:: The records

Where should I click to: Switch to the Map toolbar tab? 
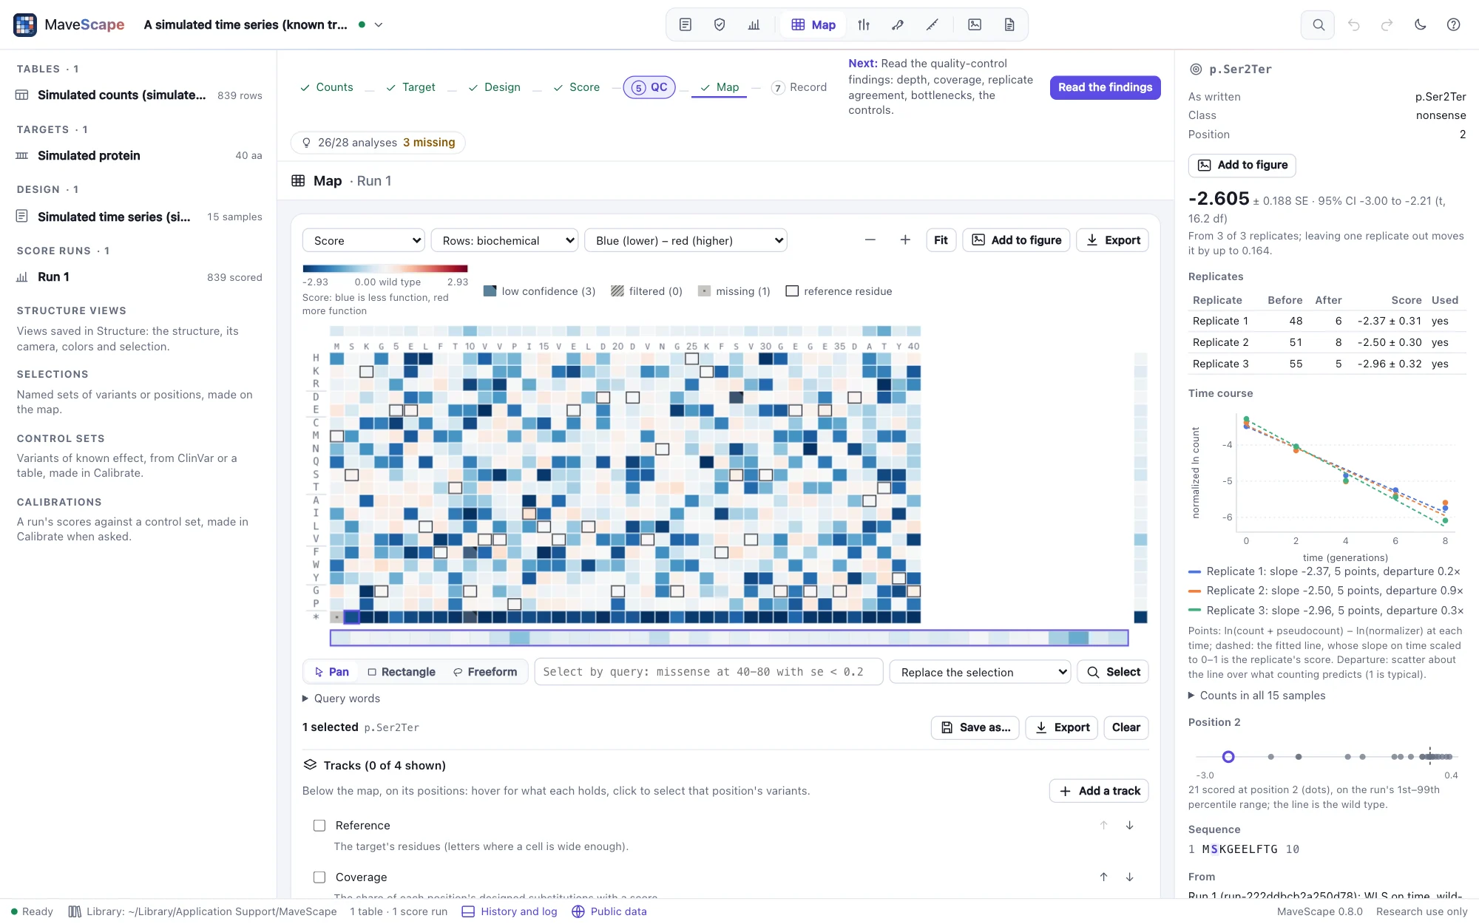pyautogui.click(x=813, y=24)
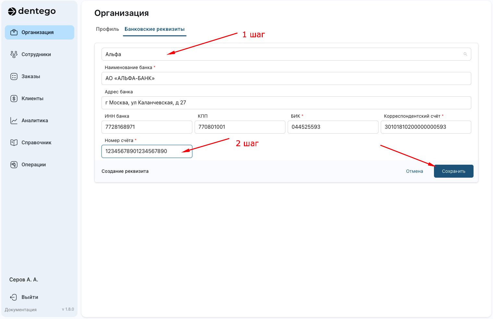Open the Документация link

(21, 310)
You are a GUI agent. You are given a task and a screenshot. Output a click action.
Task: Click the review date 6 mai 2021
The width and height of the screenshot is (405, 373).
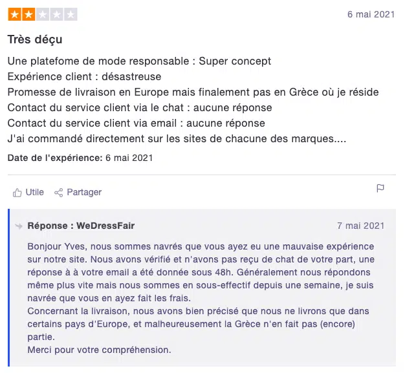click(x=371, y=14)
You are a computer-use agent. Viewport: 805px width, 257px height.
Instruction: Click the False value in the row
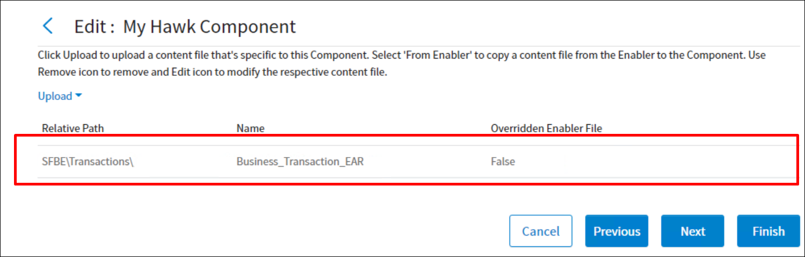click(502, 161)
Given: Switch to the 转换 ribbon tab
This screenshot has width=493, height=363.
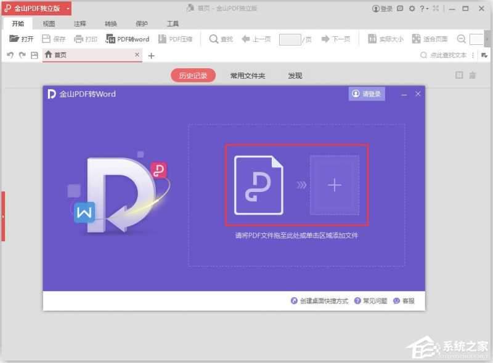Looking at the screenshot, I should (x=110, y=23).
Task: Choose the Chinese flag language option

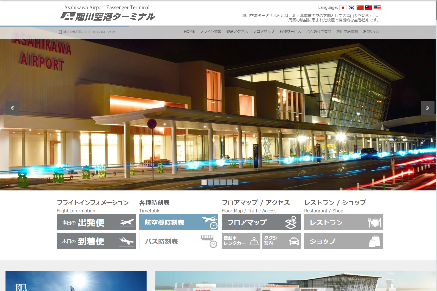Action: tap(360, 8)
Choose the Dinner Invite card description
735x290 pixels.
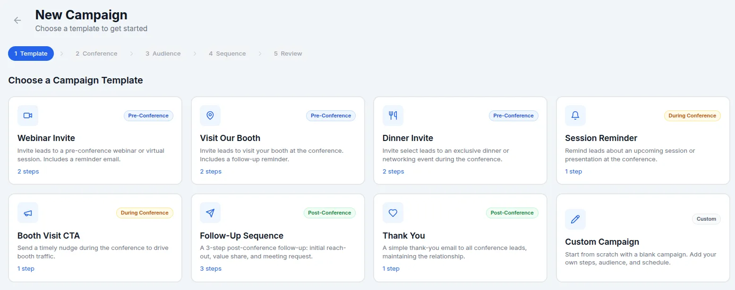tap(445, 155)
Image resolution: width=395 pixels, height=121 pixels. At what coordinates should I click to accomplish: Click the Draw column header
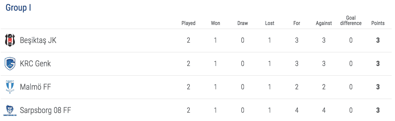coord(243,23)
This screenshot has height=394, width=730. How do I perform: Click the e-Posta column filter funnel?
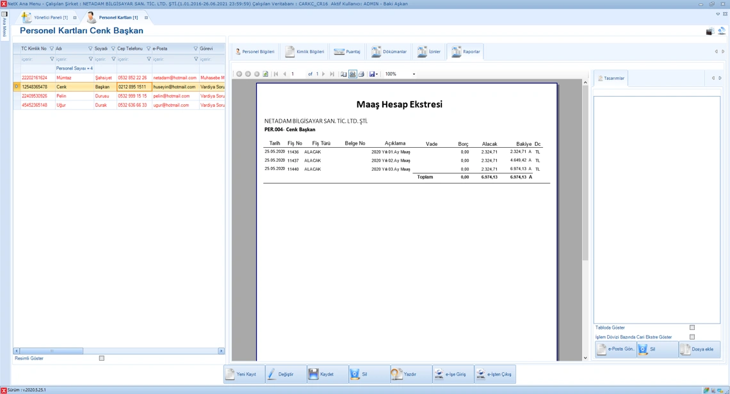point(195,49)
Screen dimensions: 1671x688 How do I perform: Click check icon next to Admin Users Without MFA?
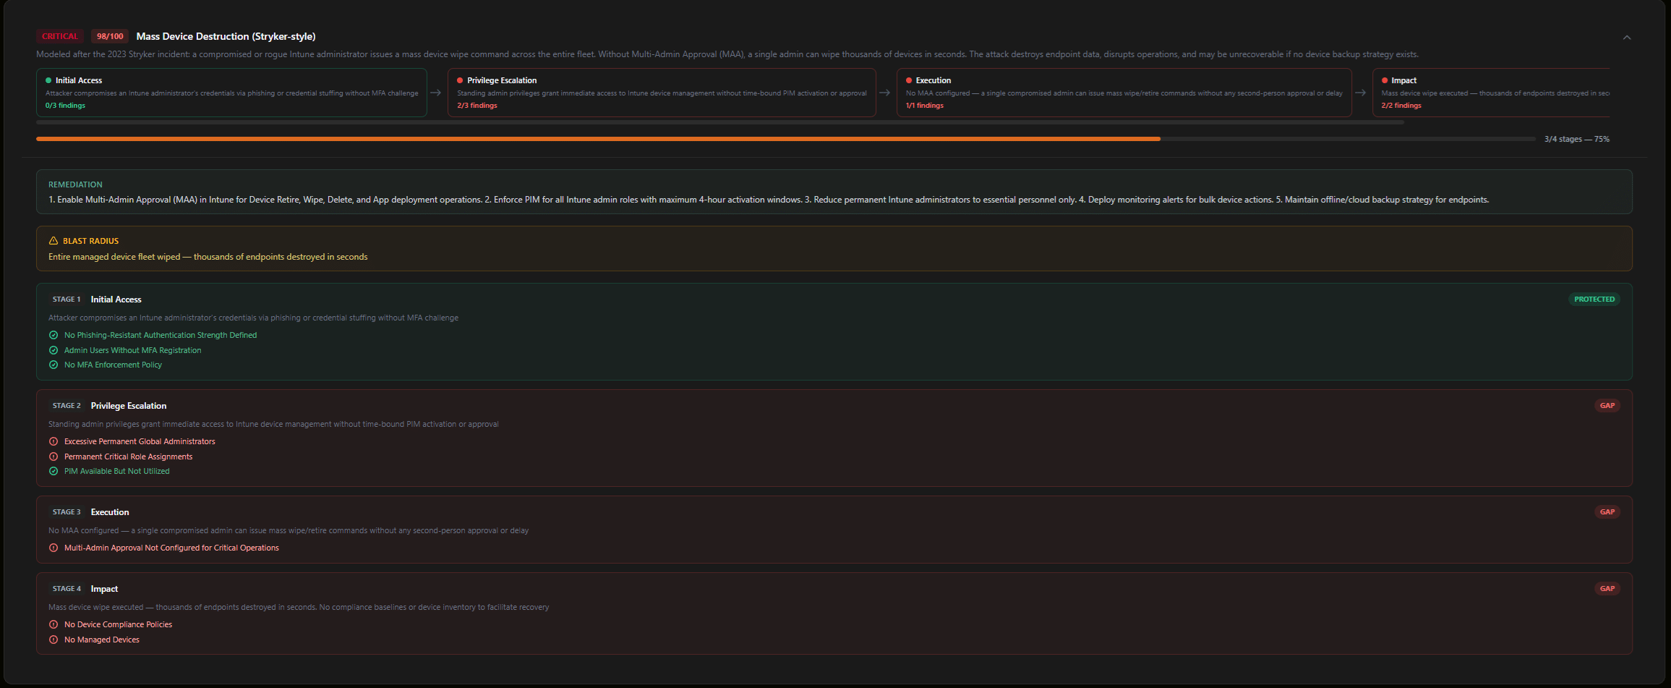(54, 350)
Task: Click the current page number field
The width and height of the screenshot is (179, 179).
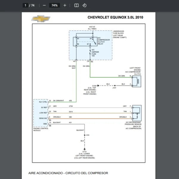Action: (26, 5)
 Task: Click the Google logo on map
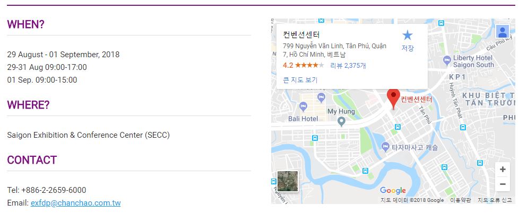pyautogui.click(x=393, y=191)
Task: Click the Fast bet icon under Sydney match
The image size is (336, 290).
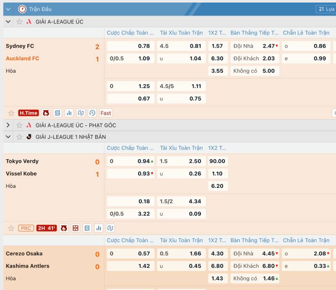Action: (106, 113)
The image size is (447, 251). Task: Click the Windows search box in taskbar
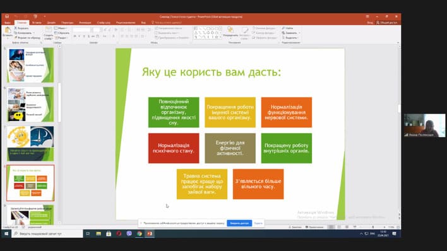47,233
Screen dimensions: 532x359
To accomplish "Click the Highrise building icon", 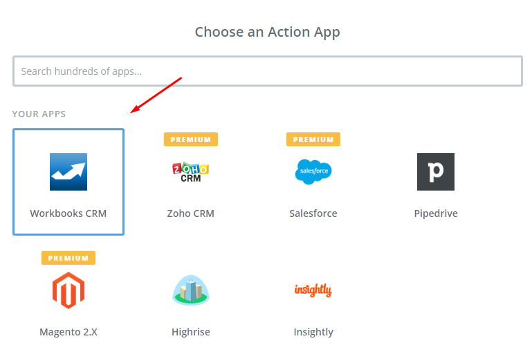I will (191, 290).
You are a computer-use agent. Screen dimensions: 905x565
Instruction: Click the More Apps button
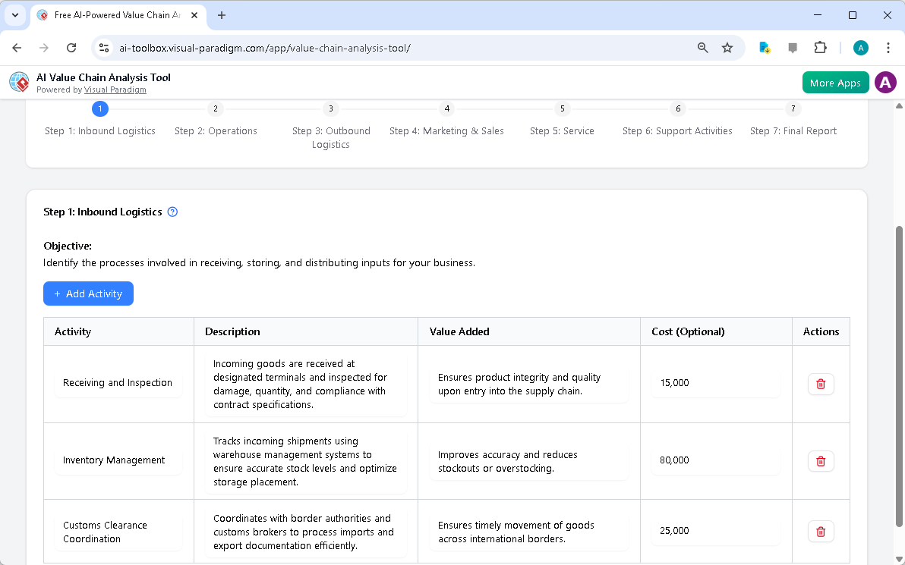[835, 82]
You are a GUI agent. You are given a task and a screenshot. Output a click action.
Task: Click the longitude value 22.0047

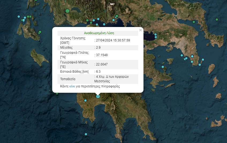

::::

Within the material above, only the stretch from the line holding "Task: Click the Google logo on map" through the line holding "Screen dimensions: 532x359" is to be restated exactly. Pictures are dropped.

 Task: Click the Google logo on map
pyautogui.click(x=393, y=191)
Task: Click the Fast bet icon under Sydney match
The image size is (336, 290).
Action: (106, 113)
The image size is (447, 251). Task: Click the Windows search box in taskbar
47,233
Screen dimensions: 532x359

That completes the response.